Pseudodaten werden erzeugt, eine Bayes'sche Schätzung wird aus den Daten durchgeführt und es wird überprüft, ob sich die Verteilung der Ergebnisse den ursprünglichen Parametern nähert. Sehr einfach, aber der Gibbs-Sampling-Python-Code ist unten.
import numpy as np
from numpy.random import normal, multivariate_normal
from scipy.stats import invgamma
import matplotlib.pyplot as plt
##Pseudodatengenerierung
alpha = 2.5
beta = 0.8
sigma = 10
data = 100
x = np.c_[np.ones(data), rand(data) * data]

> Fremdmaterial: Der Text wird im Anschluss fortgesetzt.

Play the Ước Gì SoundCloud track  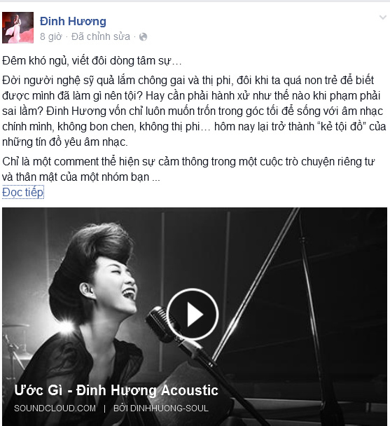(193, 315)
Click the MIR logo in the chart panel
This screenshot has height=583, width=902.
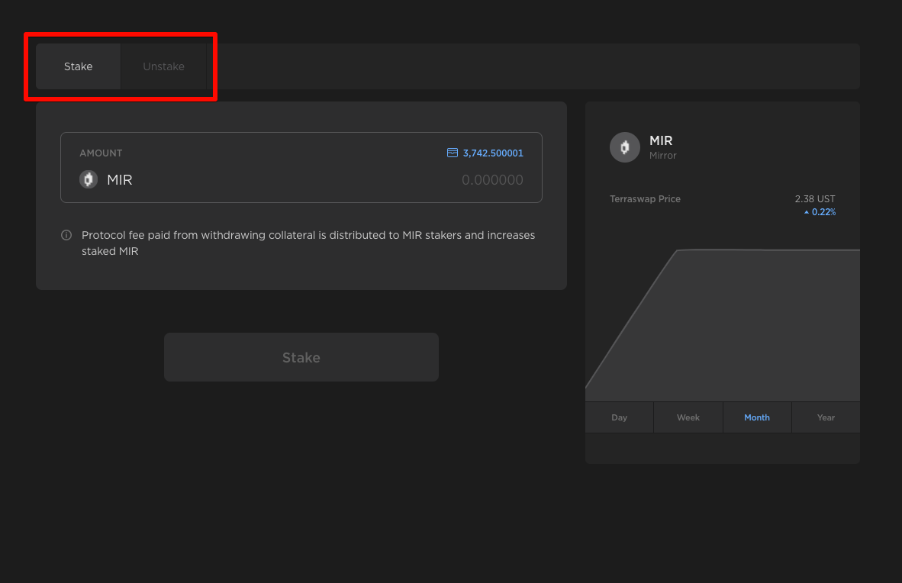(624, 147)
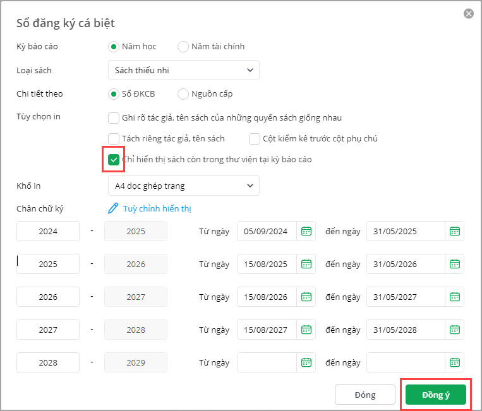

y = 2.5 * x[:,0] + 0.8 * x[:,1] + normal(0, sigma, data)
plt.plot(x[:,1],y,'o')
##Gibbs Sampling
#Geben Sie die Anzahl der Einbrennvorgänge und die Anzahl der Proben an
burnin = 10000
it = 2000
beta = np.zeros([burnin + it, 2])
sigma = np.zeros(burnin + it)
B_hat = np.zeros([2,2])
beta_hat = np.zeros(2)
sum1 = np.zeros([2,2])
sum2 = np.zeros(2)
#Angeben von Hyperparametern
beta0 = np.array([0,0])
B0 = np.array([[1, 0],[0,1]])
n0 = 2
s0 = 2
#Anfangswerteinstellung
beta[0,0] = 1
beta[0,1] = 1
sigma[0] = 1
for i in range(data):
sum1[0,0] += x[i,0] ** 2
sum1[0,1] += x[i,0] * x[i,1]
sum1[0,1] += x[i,0] * x[i,1]
sum1[1,1] += x[i,1] ** 2
sum2[0] += x[i,0] * y[i]
sum2[1] += x[i,1] * y[i]
for i in range(burnin + it - 1):
B_hat = np.linalg.inv(sum1/sigma[i] + np.linalg.inv(B0))
beta_hat = B_hat @ (sum2/sigma[i] + np.linalg.inv(B0) @ beta0)
beta[i+1,:] = multivariate_normal(beta_hat, B_hat)
sigma[i+1] = invgamma.rvs((data+n0)/2,(np.dot(y-beta[i,0]*x[:,0]-beta[i,1]*x[:,1], y-beta[i,0]*x[:,0]-beta[i,1]*x[:,1])))
Als Ergebnis der Probenahme ist das Beta-Histogramm wie folgt.
Es ist ersichtlich, dass sich die MAP-Schätzung dem anfänglich eingestellten Wert von 0,8 nähert. Ich habs gemacht.
(Details werden später hinzugefügt)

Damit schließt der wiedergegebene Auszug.